Em meio à confusão, um torcedor do Palmeiras de 25 anos, que aparentemente não se envolveu no confronto, morreu em consequência de uma crise causada por diabetes. Teve um pico de glicemia, foi levado ao hospital e não resistiu. Um jovem de 25 anos. Que tinha saído de casa para ver uma partida de futebol. E não voltou mais.

Minha única experiência com gás de pimenta aconteceu em ambiente parecido. Abertura da Copa das Confederações, em 2013, nos arredores do Estádio Mané Garrincha, em Brasília. Por cerca de 10 minutos, perdi contato com a minha família e precisei esconder-me atrás de um caminhão de transmissão para fugir da cavalaria da PM. Eu, como quase todo mundo ali, só estava tentando entrar para ver o jogo. Eu tinha credencial, minha família tinha ingresso. Nem sequer estávamos protestando.
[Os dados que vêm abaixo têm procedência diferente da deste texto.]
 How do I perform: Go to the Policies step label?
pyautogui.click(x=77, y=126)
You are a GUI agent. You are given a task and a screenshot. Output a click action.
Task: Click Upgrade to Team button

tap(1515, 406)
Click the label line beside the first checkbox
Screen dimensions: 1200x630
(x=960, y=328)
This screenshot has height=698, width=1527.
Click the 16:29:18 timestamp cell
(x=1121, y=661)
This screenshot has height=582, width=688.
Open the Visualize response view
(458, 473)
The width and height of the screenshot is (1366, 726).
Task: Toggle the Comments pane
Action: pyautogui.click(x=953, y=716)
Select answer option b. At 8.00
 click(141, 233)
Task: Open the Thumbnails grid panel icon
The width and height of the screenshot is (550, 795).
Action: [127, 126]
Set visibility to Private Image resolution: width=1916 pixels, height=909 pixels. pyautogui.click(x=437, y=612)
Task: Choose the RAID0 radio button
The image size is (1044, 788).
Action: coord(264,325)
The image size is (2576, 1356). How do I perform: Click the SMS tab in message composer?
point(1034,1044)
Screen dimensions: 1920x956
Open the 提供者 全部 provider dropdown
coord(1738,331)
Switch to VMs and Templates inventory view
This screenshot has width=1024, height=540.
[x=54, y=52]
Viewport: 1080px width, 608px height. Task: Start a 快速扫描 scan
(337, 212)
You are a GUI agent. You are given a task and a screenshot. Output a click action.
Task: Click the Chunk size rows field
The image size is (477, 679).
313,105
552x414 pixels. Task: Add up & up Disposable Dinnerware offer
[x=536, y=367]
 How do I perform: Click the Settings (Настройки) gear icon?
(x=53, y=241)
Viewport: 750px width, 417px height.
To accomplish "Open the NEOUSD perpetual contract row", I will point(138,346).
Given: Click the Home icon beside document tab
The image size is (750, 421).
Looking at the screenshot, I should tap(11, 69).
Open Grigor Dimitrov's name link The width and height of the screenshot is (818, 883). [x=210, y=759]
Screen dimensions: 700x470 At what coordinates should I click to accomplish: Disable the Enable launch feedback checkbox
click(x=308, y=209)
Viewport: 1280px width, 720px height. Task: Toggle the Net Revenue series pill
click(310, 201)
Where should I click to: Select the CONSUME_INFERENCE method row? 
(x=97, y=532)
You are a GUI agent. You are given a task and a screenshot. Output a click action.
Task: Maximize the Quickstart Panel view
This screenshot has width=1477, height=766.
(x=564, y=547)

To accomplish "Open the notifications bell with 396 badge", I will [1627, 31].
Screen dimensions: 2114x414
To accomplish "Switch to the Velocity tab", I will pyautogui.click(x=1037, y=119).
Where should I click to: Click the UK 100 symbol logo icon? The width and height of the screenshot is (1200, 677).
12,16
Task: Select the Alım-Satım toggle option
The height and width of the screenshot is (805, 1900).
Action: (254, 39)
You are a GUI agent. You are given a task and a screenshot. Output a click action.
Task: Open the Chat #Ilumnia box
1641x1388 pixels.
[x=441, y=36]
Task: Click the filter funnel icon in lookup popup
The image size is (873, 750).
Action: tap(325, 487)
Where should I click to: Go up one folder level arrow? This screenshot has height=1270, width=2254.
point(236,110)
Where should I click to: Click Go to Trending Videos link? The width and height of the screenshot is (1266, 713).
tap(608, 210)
Para quem nunca viveu essa experiência horrível, o spray causa profunda irritação nas mucosas dos olhos, nariz e boca. Tem efeito broncoconstritor. Tudo arde, sufoca-se e vem uma sensação de pânico. Ele pode cegar e até matar.

Mas será que já estamos cegos, inclusive para a morte? Ah, teve porradaria e morreu alguém. Segue o jogo, vamos falar de posse de bola, da liderança, do G4 e do Z4. Estamos anestesiados. As informações ardem, e a gente segue falando também do que não importa, não sei se por insensibilidade ou por não suportar mais tanta notícia ruim.

No dia em que essas notícias parecem confirmar a morte de dois homens que buscavam apenas defender e contar a história dos nossos povos originários, só consigo lamentar que a gente precise se acostumar com o que é trágico, para conseguir ser um pouquinho feliz, comemorar nossas vitórias, curtir um final de semana em família, ainda que sob anestesia.